Give again, exactly, every line of the entries below from the one that has "ПОЭЗИЯ (168, 308)" to the last.

SOURCE MATERIAL: Begin

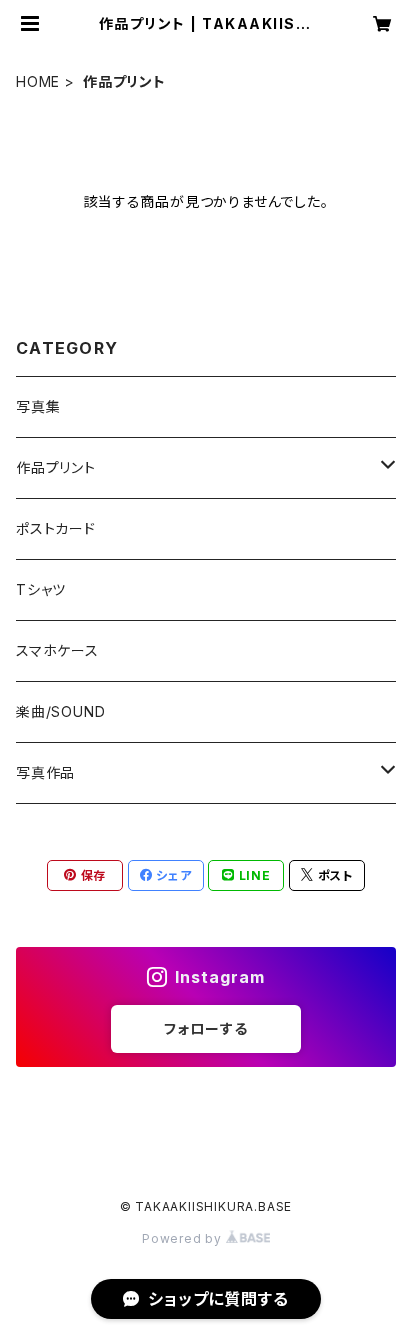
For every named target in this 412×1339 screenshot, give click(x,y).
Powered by (184, 1238)
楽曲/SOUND (60, 711)
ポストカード (56, 528)
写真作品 (45, 772)
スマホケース (57, 650)
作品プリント (56, 467)
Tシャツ (41, 589)
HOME (38, 81)
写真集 (38, 406)
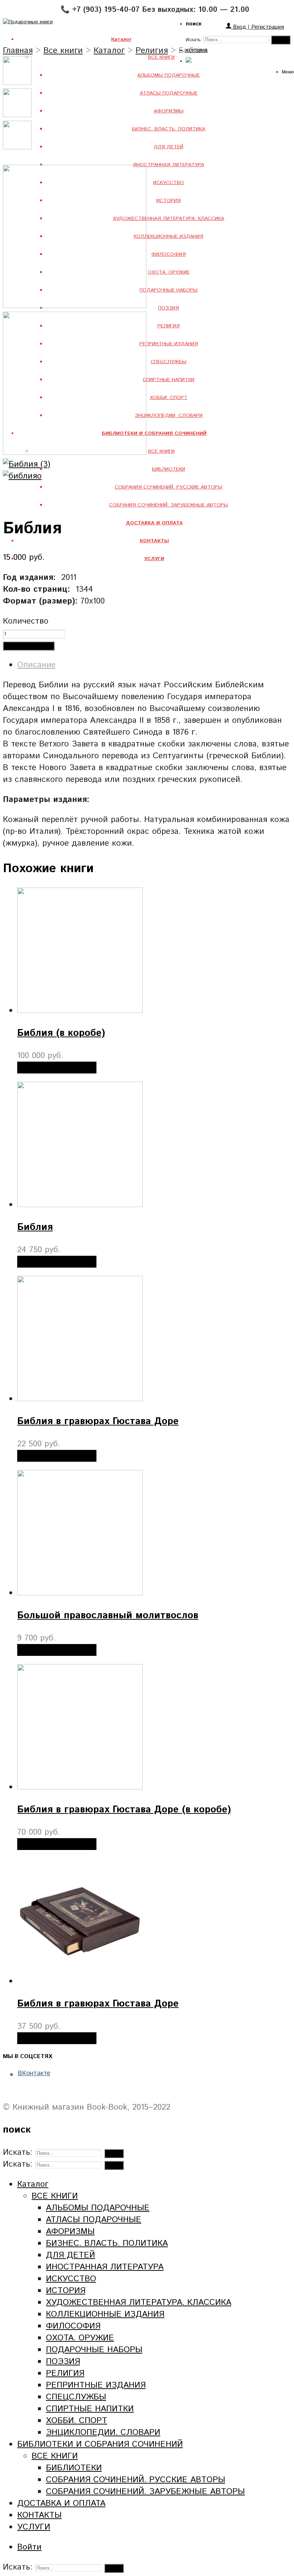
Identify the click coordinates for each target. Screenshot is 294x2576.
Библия (35, 1227)
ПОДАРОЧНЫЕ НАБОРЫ (168, 290)
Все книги (63, 51)
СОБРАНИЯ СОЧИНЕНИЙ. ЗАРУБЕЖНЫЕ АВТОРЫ (168, 505)
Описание (36, 665)
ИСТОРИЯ (168, 200)
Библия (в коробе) (61, 1033)
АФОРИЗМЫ (169, 111)
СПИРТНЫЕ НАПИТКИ (168, 379)
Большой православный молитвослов (107, 1616)
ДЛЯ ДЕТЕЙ (168, 146)
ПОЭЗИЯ (168, 308)
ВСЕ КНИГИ (161, 57)
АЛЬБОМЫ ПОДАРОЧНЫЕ (168, 75)
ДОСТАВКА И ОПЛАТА (61, 2503)
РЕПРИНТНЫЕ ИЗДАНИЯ (168, 343)
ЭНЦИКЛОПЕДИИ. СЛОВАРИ (169, 415)
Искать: (194, 40)
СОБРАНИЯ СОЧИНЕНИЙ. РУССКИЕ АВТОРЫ (168, 487)
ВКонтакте (34, 2073)
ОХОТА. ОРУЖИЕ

SOURCE MATERIAL: End

• _WRITTEN REPLY_:
ПОЭЗИЯ (168, 308)
ВСЕ КНИГИ (161, 57)
АЛЬБОМЫ ПОДАРОЧНЫЕ (168, 75)
ДОСТАВКА И ОПЛАТА (61, 2503)
РЕПРИНТНЫЕ ИЗДАНИЯ (168, 343)
ЭНЦИКЛОПЕДИИ. СЛОВАРИ (169, 415)
Искать: (194, 40)
СОБРАНИЯ СОЧИНЕНИЙ. РУССКИЕ АВТОРЫ (168, 487)
ВКонтакте (34, 2073)
ОХОТА. ОРУЖИЕ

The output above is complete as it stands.